Cutting-edge research will be presented at CVPR 2019
We are thrilled to announce that our new paper about compact networks for image embedding has been accepted in CVPR 2019, the world’s premier computer vision conference.
The paper “Learning Metrics from Teachers: Compact Networks for Image Embedding” will be presented in Long Beach, California, USA, in June 2019. Congratulations to our amazing PhD Candidate Vacit Oguz Yazici, and Arnau Ramisa, VP Innovation at Wide Eyes; and to our collaborators at CVC, Lu Yu, Xialei Liu, Joost van de Weijer and Yongmei Cheng.
As usual, the organizers have first publicly release only the accepted papers’ IDs (our ID is 1651). The details will come later. Well, here’s a spoiler alert…

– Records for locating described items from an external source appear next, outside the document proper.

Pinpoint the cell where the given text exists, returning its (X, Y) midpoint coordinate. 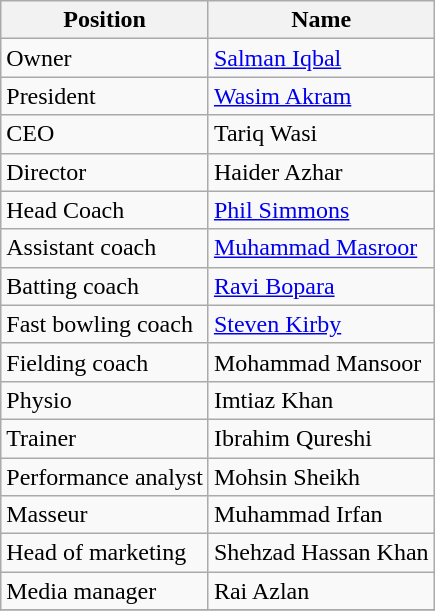
Masseur (105, 515)
Owner (105, 58)
Media manager (105, 591)
Wasim Akram (321, 96)
Steven Kirby (321, 324)
Muhammad Irfan (321, 515)
Director (105, 172)
Phil Simmons (321, 210)
Head Coach (105, 210)
Fast bowling coach (105, 324)
Ravi Bopara (321, 286)
Salman Iqbal (321, 58)
Haider Azhar (321, 172)
Physio (105, 400)
Ibrahim Qureshi (321, 438)
Batting coach (105, 286)
Mohammad Mansoor (321, 362)
Performance analyst (105, 477)
Assistant coach (105, 248)
Muhammad Masroor (321, 248)
CEO (105, 134)
Rai Azlan (321, 591)
Trainer (105, 438)
Fielding coach (105, 362)
President (105, 96)
Tariq Wasi (321, 134)
Head of marketing (105, 553)
Mohsin Sheikh (321, 477)
Imtiaz Khan (321, 400)
Position (105, 20)
Shehzad Hassan Khan (321, 553)
Name (321, 20)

A nice technique for training efficient networks is knowledge distillation. With this technique a very slow, but accurate, “teacher” neural network is used to assist in training a smaller “student” neural network, which will typically result in much better accuracy for the “student” network. However, knowledge distillation is only defined for classification networks, which severely limits its applicability in certain tasks, like similar search. In this paper we propose two new loss functions to extend knowledge distillation to metric learning networks, and we show the benefits of using it. By exploiting knowledge from more complex “teacher” networks, we obtain a significantly better recall score in all setups evaluated, compared to using the standard training process for the “student” network.
CVPR brings in great people and their great research; there’s always something new to see and learn. Of course, there’s always papers that publish new groundbreaking results and bring in some great new knowledge into the field. We are convinced that this paper will be one of these cool papers at CVPR 2019.